#### WHAT IS ASKED:
Turn the rows below into a numbered list, from the start of the rows through the line that contains "coordinates (527, 1083).", omitting any blank lines.

[Start of DATA EXCERPTS]

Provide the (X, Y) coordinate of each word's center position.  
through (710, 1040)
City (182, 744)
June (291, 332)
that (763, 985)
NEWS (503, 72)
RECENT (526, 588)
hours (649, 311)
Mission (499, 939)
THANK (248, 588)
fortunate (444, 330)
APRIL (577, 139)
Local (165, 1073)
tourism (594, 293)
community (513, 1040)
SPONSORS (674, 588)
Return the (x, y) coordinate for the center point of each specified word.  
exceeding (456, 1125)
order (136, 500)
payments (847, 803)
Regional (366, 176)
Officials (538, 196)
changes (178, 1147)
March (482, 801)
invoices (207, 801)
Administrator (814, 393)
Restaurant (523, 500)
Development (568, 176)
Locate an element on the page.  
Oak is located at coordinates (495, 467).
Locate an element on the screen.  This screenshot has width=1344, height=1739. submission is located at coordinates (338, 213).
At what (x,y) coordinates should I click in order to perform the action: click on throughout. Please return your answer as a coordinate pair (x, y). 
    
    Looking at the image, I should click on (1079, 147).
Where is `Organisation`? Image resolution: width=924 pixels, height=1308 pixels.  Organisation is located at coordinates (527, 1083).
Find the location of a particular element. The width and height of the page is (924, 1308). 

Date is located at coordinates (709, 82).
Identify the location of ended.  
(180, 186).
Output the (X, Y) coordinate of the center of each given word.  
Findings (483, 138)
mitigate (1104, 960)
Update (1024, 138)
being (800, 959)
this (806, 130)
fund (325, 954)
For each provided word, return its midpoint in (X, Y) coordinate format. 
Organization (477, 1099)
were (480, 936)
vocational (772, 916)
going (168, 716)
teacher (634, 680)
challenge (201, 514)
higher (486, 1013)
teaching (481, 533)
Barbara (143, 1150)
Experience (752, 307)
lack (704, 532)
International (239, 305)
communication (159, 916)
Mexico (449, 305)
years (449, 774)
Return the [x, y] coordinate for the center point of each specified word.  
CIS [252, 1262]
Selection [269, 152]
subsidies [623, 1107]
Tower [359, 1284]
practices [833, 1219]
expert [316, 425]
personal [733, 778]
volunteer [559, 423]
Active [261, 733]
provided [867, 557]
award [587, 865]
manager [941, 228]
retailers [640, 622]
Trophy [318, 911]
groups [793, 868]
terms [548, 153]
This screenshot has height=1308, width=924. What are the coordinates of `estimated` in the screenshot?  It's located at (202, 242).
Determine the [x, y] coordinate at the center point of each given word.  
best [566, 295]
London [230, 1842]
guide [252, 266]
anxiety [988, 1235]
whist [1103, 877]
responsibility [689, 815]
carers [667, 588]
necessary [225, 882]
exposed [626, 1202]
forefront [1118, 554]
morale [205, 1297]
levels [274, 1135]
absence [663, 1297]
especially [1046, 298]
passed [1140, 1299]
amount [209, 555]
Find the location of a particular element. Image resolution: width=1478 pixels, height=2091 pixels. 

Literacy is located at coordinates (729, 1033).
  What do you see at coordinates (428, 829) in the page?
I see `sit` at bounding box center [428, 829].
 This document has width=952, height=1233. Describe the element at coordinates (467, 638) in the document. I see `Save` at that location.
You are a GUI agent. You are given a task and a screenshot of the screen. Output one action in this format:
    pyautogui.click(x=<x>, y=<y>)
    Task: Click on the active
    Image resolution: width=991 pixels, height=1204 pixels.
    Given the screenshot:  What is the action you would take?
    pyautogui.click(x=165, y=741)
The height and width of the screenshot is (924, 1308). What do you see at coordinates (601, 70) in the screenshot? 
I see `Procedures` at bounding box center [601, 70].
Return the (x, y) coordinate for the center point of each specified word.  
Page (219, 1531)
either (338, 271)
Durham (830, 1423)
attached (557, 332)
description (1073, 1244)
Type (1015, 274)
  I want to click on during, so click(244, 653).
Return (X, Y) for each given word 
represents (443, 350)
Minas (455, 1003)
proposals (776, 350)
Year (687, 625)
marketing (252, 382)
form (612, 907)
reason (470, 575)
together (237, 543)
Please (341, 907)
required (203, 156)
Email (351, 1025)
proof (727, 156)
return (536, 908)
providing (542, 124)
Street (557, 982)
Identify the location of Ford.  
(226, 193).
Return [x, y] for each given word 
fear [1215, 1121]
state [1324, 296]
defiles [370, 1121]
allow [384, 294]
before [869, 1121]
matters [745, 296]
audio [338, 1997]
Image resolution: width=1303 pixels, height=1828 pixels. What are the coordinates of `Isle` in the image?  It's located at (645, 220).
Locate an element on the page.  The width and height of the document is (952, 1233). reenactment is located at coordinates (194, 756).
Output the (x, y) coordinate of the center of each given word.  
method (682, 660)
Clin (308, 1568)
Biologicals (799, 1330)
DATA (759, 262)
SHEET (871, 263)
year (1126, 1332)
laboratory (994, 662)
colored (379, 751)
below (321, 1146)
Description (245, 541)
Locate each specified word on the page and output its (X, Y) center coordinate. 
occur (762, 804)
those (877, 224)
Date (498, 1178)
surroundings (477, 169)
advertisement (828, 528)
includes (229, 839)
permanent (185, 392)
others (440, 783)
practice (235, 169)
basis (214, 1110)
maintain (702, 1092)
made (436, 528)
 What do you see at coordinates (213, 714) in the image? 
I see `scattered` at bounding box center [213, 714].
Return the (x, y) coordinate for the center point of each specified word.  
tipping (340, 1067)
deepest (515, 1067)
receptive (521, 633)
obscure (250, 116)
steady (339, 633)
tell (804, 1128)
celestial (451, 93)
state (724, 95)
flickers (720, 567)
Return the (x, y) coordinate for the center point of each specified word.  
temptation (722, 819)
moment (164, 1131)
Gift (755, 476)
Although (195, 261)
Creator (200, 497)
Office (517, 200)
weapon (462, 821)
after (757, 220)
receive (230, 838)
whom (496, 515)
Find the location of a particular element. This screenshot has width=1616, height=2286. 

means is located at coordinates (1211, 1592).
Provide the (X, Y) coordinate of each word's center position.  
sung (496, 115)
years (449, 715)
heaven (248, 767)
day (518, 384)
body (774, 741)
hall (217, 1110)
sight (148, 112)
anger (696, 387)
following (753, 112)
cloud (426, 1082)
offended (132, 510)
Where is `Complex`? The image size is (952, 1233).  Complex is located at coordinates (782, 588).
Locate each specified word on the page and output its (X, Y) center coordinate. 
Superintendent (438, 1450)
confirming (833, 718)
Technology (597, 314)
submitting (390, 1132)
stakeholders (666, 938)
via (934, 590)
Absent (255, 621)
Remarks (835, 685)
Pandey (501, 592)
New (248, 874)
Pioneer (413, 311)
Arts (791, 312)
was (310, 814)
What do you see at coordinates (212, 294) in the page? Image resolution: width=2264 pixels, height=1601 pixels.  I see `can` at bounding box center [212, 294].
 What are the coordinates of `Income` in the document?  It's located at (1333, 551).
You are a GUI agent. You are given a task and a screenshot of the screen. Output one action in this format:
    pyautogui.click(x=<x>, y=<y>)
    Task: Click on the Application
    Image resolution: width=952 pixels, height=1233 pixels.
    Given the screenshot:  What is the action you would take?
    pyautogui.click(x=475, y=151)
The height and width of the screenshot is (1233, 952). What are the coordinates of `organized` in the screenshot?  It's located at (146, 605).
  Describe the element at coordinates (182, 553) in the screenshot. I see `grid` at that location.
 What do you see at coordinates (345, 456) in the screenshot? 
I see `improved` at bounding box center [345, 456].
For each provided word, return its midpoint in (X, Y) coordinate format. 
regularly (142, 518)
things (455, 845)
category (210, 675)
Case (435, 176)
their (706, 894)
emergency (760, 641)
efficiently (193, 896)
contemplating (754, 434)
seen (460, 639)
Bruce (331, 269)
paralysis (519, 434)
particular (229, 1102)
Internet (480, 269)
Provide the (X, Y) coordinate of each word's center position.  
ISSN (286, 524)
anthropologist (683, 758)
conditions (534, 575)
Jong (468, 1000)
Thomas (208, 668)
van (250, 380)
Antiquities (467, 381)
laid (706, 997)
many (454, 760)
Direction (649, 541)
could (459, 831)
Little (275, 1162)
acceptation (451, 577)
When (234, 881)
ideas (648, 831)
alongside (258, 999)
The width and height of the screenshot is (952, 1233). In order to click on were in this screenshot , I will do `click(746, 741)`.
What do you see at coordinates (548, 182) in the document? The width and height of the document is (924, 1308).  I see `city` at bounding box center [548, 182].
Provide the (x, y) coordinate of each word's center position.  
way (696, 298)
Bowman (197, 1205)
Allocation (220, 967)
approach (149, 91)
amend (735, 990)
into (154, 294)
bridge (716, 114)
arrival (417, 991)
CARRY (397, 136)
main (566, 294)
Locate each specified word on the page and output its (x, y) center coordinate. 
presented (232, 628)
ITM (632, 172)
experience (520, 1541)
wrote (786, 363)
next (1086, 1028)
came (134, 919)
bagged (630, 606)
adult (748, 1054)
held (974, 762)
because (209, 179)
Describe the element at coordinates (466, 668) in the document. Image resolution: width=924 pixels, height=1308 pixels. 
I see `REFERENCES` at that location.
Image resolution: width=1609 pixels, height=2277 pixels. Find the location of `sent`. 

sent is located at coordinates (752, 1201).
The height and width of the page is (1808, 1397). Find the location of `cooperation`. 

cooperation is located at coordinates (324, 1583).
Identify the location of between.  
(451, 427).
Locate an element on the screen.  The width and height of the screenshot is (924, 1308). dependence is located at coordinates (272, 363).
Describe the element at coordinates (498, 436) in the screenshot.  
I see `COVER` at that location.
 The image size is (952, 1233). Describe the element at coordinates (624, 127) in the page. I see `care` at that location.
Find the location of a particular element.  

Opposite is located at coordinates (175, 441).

[End of DATA EXCERPTS]

#### RESULT:
1. Provide the (X, Y) coordinate of each word's center position.  
2. through (710, 1040)
3. City (182, 744)
4. June (291, 332)
5. that (763, 985)
6. NEWS (503, 72)
7. RECENT (526, 588)
8. hours (649, 311)
9. Mission (499, 939)
10. THANK (248, 588)
11. fortunate (444, 330)
12. APRIL (577, 139)
13. Local (165, 1073)
14. tourism (594, 293)
15. community (513, 1040)
16. SPONSORS (674, 588)
17. Return the (x, y) coordinate for the center point of each specified word.  
18. exceeding (456, 1125)
19. order (136, 500)
20. payments (847, 803)
21. Regional (366, 176)
22. Officials (538, 196)
23. changes (178, 1147)
24. March (482, 801)
25. invoices (207, 801)
26. Administrator (814, 393)
27. Restaurant (523, 500)
28. Development (568, 176)
29. Locate an element on the page.  
30. Oak is located at coordinates (495, 467).
31. Locate an element on the screen.  This screenshot has width=1344, height=1739. submission is located at coordinates (338, 213).
32. At what (x,y) coordinates should I click in order to perform the action: click on throughout. Please return your answer as a coordinate pair (x, y). 
33.     Looking at the image, I should click on (1079, 147).
34. Where is `Organisation`? Image resolution: width=924 pixels, height=1308 pixels.  Organisation is located at coordinates (527, 1083).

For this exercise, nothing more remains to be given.